カチ、カチ……指の間を滑らかに回るシャーペン。
長内は、それをちらりと見たが何も言わなかった。
「ま、人間の能力ってのは、その人間の生き方や考え方に影響されるものだ。ましてや、お前みたいな“特別”なやつならなおさらな。」
「……そうかもな。」
カイトはゆっくりとペン回しを止め、指先で挟んだまま考え込んだ。
(俺のエクスコード……“守る”だけじゃなく、何か別のものがあるのか?)
「それより。」長内は、何気ない口調で言った。「明日から担任が変わるみたいだ。」
「へぇ、誰に?」
「俺だ。」
「……は?」
カイトは思わずペンを落とした。
「なんで!?」
「上からの指示だよ。」
長内は肩をすくめる。
「まぁ、何かとお前の周りが騒がしくなってきてるからな。俺としても、学校での様子を直に見られるのは都合がいい。」
「……なんか、監視されてる気がするんだけど。」
「気のせいだ。」
長内は笑いながらコーヒーを飲む。
「さて、俺は明日から担任として、お前の学校生活を見守ることになる。何か問題があればすぐ報告しろよ。」
「……なんかやりづらいな。」
カイトはため息をつきながら、再びペンを手に取り、無意識に回し始めた。
(まぁ……いつものことか。
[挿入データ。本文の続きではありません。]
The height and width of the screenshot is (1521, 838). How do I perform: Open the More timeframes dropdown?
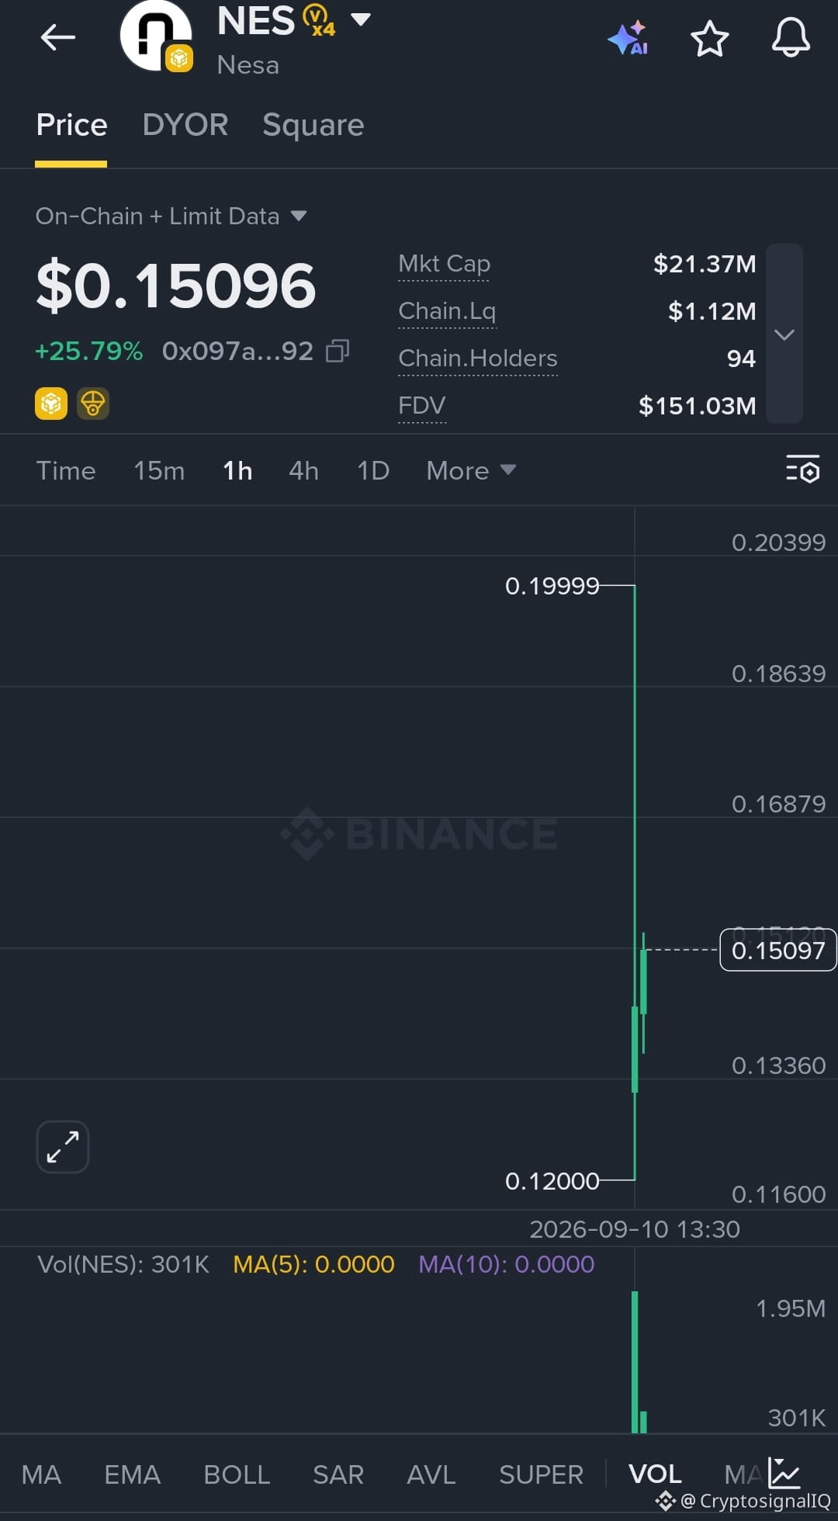pos(471,470)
)
カチ、カチ……
ペンの回転が、まるでカイトの思考を象徴するかのように、滑らかに回り続けていた——。
📄 長内の極秘報告書 —— SSP本部送信ログ
📍 報告者:長内 大輔(調査員ID: X-022)
📍 対象者:長内 海斗(T-47 被験者)
📍 日時:XXXX年XX月XX日 22:37
📍 機密レベル:極秘
📌 状況報告
本日、対象者 長内海斗 に関する社会適応能力および行動分析を実施。
学内での彼の立ち位置に変化が見られる。
“ガルシア戦”以降、クラスメイトの間で警戒心が芽生え、一部は敬遠、一部は観察対象と化している。
計画通り、彼は“孤立”へと向かいつつある。
対象者の精神状態に大きな乱れは見られず、今のところ“回避”を選択し続けている。
彼は本能的に「守る」ことを最優先とし、自ら攻撃に転じる兆候は一切ない。
しかし、このままの状態が続けば、今後の試験において“彼の真の適性”を引き出すのは難しいかもしれない
「…………」
(……このままじゃ、海斗は詰む。)
“回避”だけでは、いつか守れないものが出てくる。
それを奴らはよく分かっている。
「SSPが求めるのは“戦える兵器”。